(WORK ORDER): Leaving out each picture, transcribe the lines of the listing below exactly from the first through the line that contains "Task: Click into the Justification field".

+++ RECORDS SUPPLIED

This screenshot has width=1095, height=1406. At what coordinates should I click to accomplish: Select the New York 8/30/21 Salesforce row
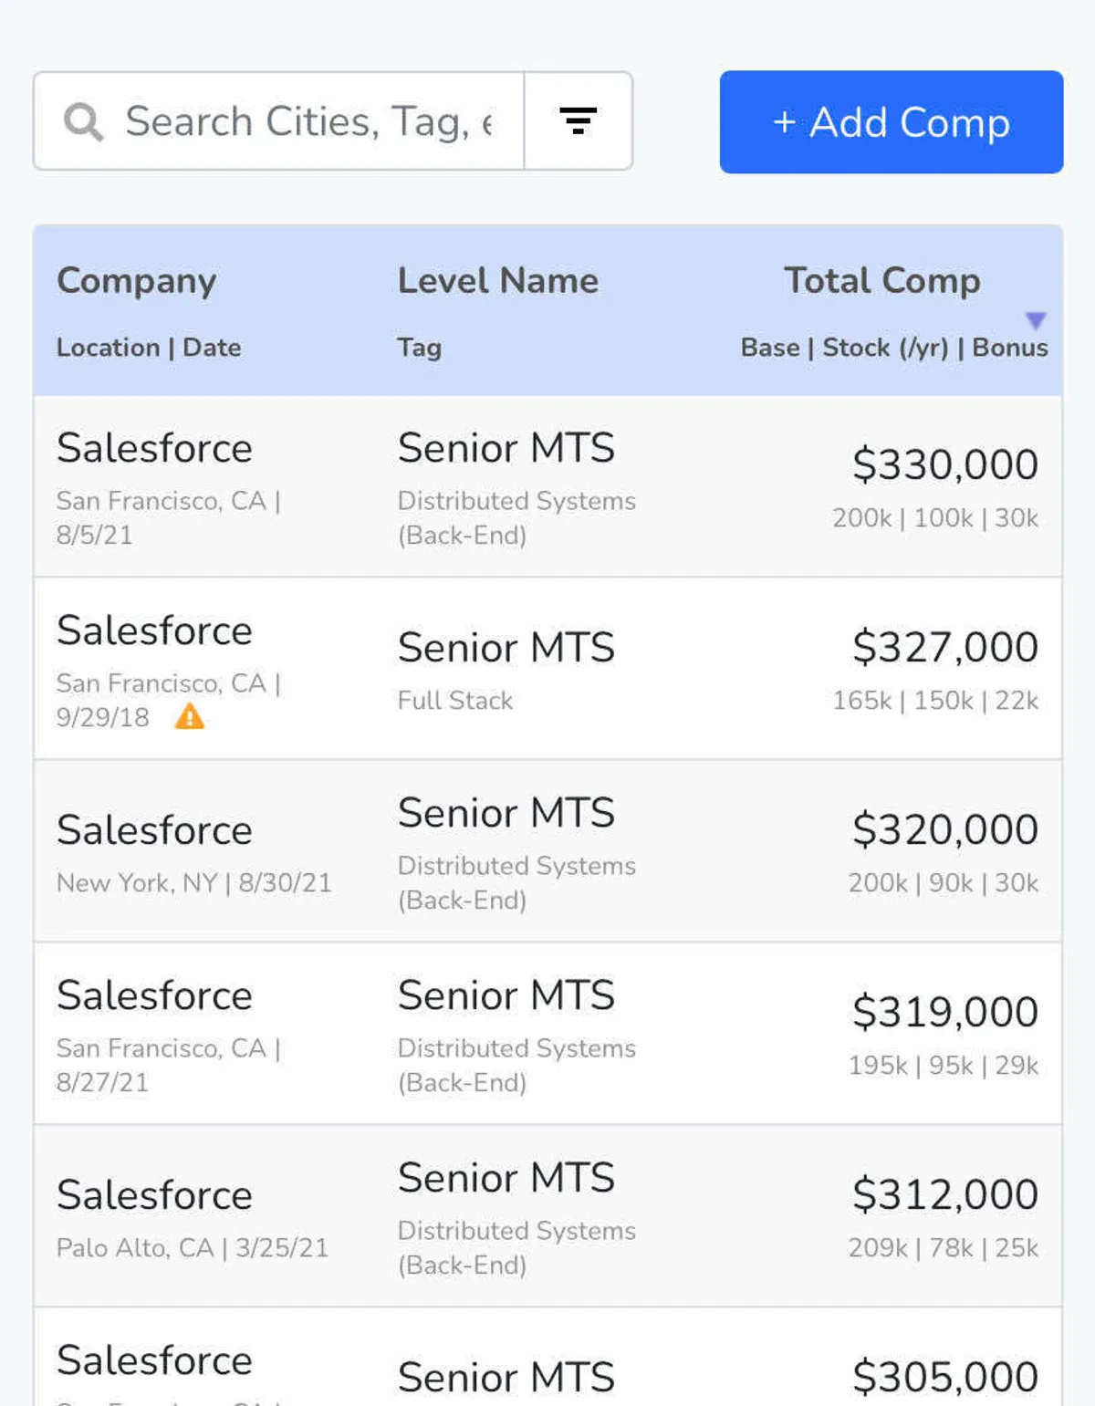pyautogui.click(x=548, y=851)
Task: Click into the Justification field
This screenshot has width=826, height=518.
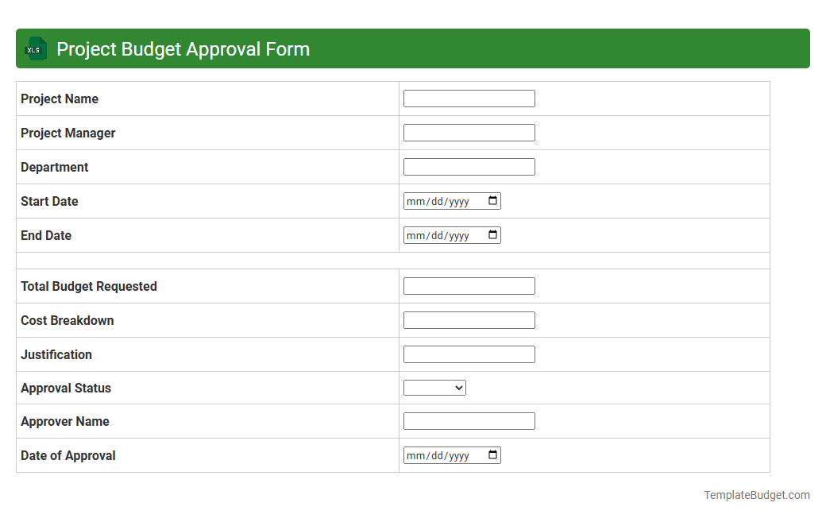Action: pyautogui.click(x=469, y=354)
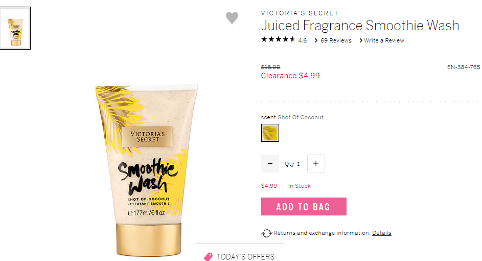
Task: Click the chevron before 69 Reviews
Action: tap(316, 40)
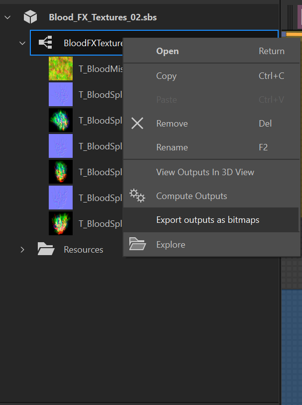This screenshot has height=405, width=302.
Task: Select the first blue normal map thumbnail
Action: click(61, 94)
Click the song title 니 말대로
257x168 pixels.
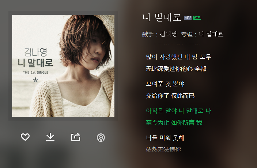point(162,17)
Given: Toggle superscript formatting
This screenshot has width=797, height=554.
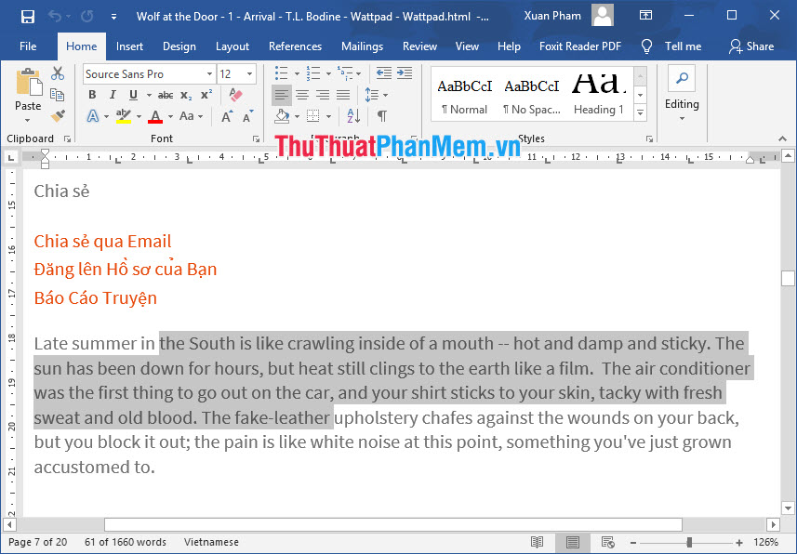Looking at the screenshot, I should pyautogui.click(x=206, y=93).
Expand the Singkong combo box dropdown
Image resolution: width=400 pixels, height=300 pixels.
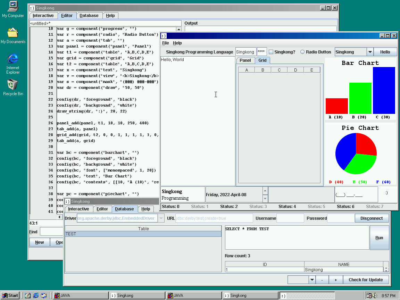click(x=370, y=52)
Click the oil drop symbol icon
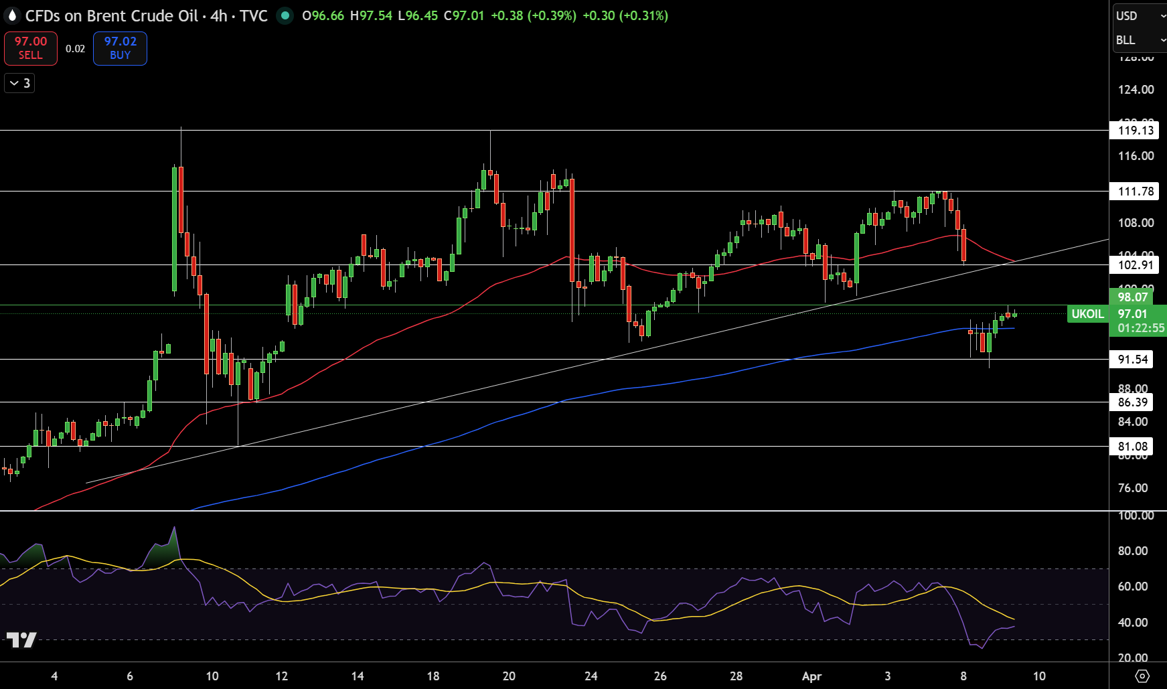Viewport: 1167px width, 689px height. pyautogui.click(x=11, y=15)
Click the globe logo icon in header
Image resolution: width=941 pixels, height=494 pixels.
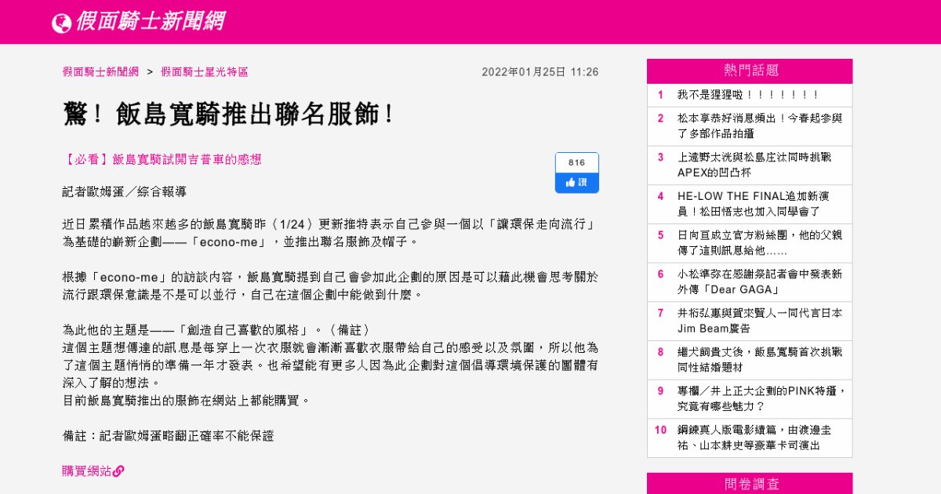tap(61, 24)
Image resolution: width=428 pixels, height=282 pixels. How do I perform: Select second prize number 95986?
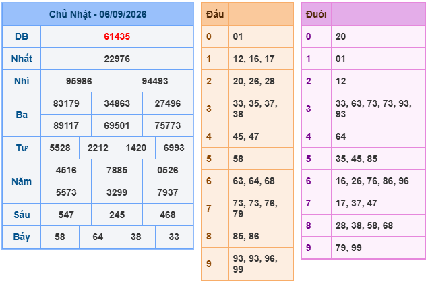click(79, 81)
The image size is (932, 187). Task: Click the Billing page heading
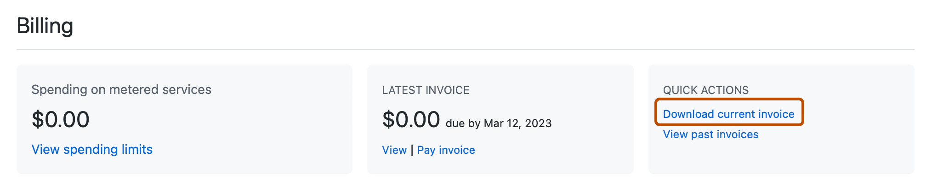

++++++

(REPLY TO THE EXERCISE):
This screenshot has width=1095, height=1406. At what coordinates should I click to accomplish: Select the New York 8/30/21 Salesforce row
pyautogui.click(x=548, y=851)
Task: Click into the Justification field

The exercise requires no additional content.